Perception is hell. It’s visceral, and almost always wrong, and in a word it’s hell. Perception allows undue attention to the simplistic part of our mind, the fight or flight arena that scoffs at empirical data, fly’s in the face of logic and makes snap decisions based on instinct alone. It’s the reason first impressions are lasting impressions and hallmark makes a goddamn truck load on the belief in love at first sight.
To the sports fan perception, and the part of our brain which forms the preternatural reaction, can be lasting for a reason. Sport connects us to the innocent childhood nature of play. No matter how sophisticated our knowledge of the game, no matter the inter-contextual importance we interpret in the game, part of our consciousness still acknowledges that it is in fact just a game. The problem, and where perception becomes hell, is that the pro-game is played by adults, some of whom have adult sized controversies of which the complexity outweighs the abilities of the visceral, sports section of the mind.
Put it this way. We think we know Monta Ellis, don’t we? He’s the guy who’s been putting asses in seats in Golden State despite their rocky record over the last few years. He’s the guy who’s legend has grown to the extent that the Bay Area went into a mild outrage whenever his name was hinted in a trade rumor earlier this year. He’s the missile who plays without recognition of danger and we admire him for it. We admire him so we know him, know this man we’ve never met outside the anguish, joy, anger and inhibition on display on his face and through the television every night. This is what perception does, it extrapolates the knowledge of a whole person from a single, simplistic aspect of an athlete’s nature.
We don’t really know Monta. The truth is the one-dimensional character fans identify in players is rarely, if ever, true to form. But mostly the perception is enough, because athletes rarely transcend outside of the on-the-court role in an important or controversial way. We have our lives, they have theirs. However, now Monta is caught up in a serious, important sexual harassment accusation and the fan must detach themselves from their perception of Monta in order to objectively contemplate the seriousness of such an accusation.

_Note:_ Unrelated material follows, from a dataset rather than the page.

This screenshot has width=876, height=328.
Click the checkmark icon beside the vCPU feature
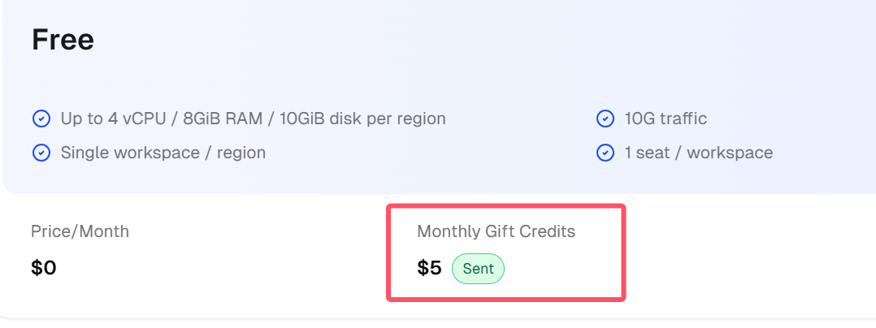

We don’t know the accuser, and because of this it is easy to see her as an unwelcome visitor, a woman in the man’s world of sports; there’s an unfortunate undercurrent here, a belief that she should understand the risks inherent in becoming involved in a man’s world. But the business of sports isn’t a gentlemen’s club, the business is, and should be, open to any woman who enjoys the game and wants to make a career of it. Women are fans the NBA. Women are employees of the NBA. If these allegations are true, Monta should have the book thrown at him, and if he is found guilty of sexual harassment, it will be his fault, and not the fault of a woman in a man’s world.
This isn’t to say Monta is guilty. But taking into account Monta’s lawyers, Golden State’s lawyers, and the NBA/Sports PR machine she has almost no chance in persuading the narrative, making it difficult for the fan to understand even though this happened in sports, that preternatural arena, it happened on the job, where there are laws in place to rightly protect people from sexual harassment.
We have precedence for this kind of accusation. Remember Brett Favre’s accuser? Remember how Sportscenter paraded the skimpiest pictures of his accuser once an hour on the hour? Remember how the blog culture reduced the argument of sexual harassment to the joke of athletes sending pictures of themselves over the phone? It was easy to view Favre’s accuser as a groupie and not a fan, even though she was hired by the Jets and was allegedly on the job while Favre sent her the same type of pictures Monta is accused of sending.
The Monta case won’t get half the PR of the Favre case, but don’t expect the narrative against the accuser to change. Fans need athletes to stay within the realm they are perceived to be, if only to keep the sport a game. But because of this the deck is already stacked against the accuser, sexual harassment is complicated and falls outside the realm of the one-dimensional athlete seen on television every night. I can’t tell you who’s innocent and who’s guilty, but I can tell you the narrative road fans will be led down, the easy road where the accuser is a gold-digger and the athlete is reduced to a joke about cell phone pics because sports can thwart our ability to see the complexity clearly, through the simplicity of the visceral. Perception is hell.